## [Your objective]
For the material below, output exactly the span from the line with "[X Icon] (6, 2245)" to the line with "[Youtube Icon] (72, 2245)", including both, and nothing besides.
Dataset entries section start
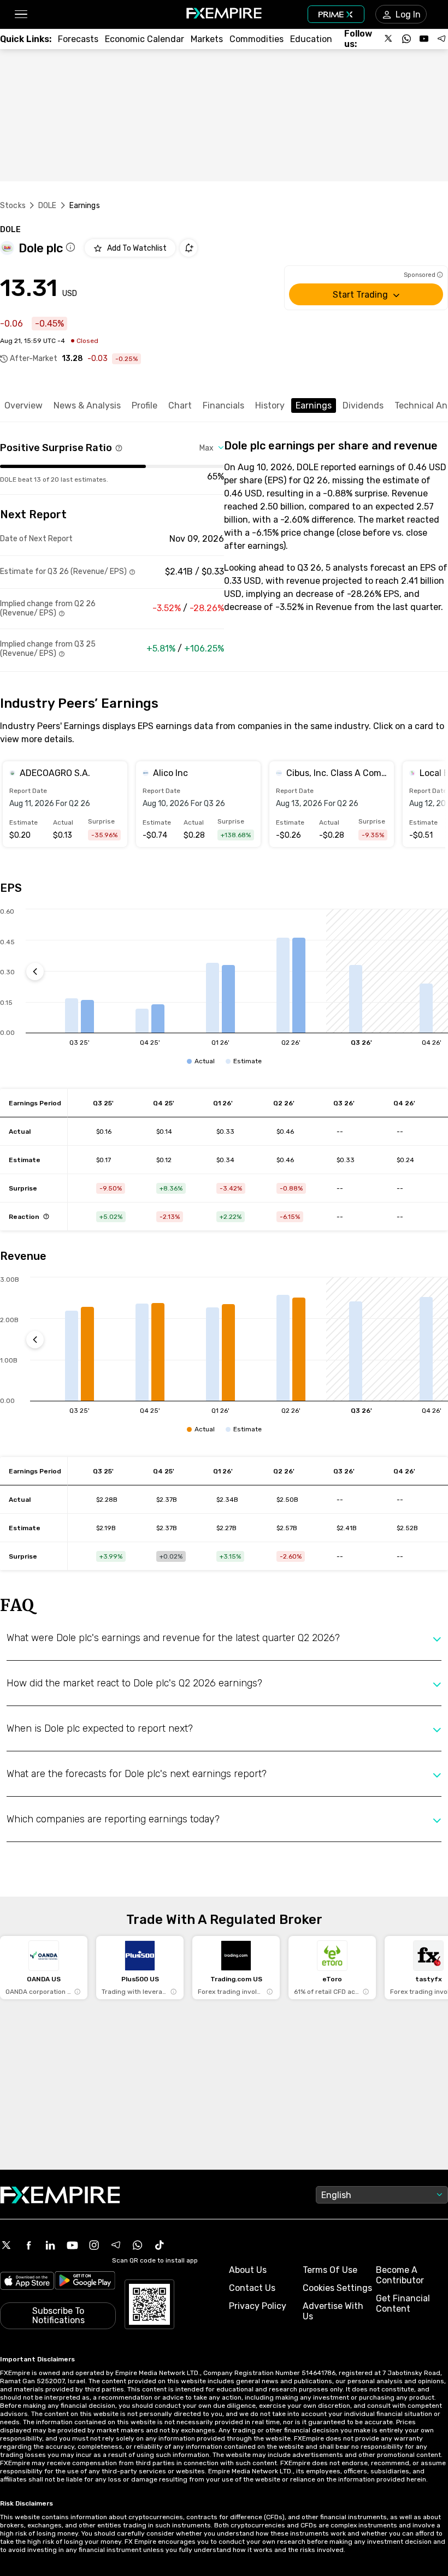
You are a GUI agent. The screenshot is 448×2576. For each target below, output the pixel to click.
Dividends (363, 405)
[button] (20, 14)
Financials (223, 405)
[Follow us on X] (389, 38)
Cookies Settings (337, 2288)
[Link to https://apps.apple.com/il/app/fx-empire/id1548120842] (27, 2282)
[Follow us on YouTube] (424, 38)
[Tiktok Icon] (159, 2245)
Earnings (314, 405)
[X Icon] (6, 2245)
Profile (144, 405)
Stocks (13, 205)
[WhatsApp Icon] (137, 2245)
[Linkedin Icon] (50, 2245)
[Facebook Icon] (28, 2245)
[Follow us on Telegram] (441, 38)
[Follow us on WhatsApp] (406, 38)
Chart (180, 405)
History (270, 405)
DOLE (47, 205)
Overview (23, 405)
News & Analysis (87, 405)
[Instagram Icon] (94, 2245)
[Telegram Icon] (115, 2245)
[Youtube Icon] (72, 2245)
Dataset entries section end
Dataset entries section start
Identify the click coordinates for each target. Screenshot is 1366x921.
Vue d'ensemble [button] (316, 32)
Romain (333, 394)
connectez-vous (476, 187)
Dataset entries section end
Dataset entries section start
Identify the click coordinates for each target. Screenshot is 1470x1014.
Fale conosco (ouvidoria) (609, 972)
Dataset entries section end
## [Finished exercise]
[X Icon] (6, 2245)
Profile (144, 405)
Stocks (13, 205)
[WhatsApp Icon] (137, 2245)
[Linkedin Icon] (50, 2245)
[Facebook Icon] (28, 2245)
[Follow us on Telegram] (441, 38)
[Follow us on WhatsApp] (406, 38)
Chart (180, 405)
History (270, 405)
DOLE (47, 205)
Overview (23, 405)
News & Analysis (87, 405)
[Instagram Icon] (94, 2245)
[Telegram Icon] (115, 2245)
[Youtube Icon] (72, 2245)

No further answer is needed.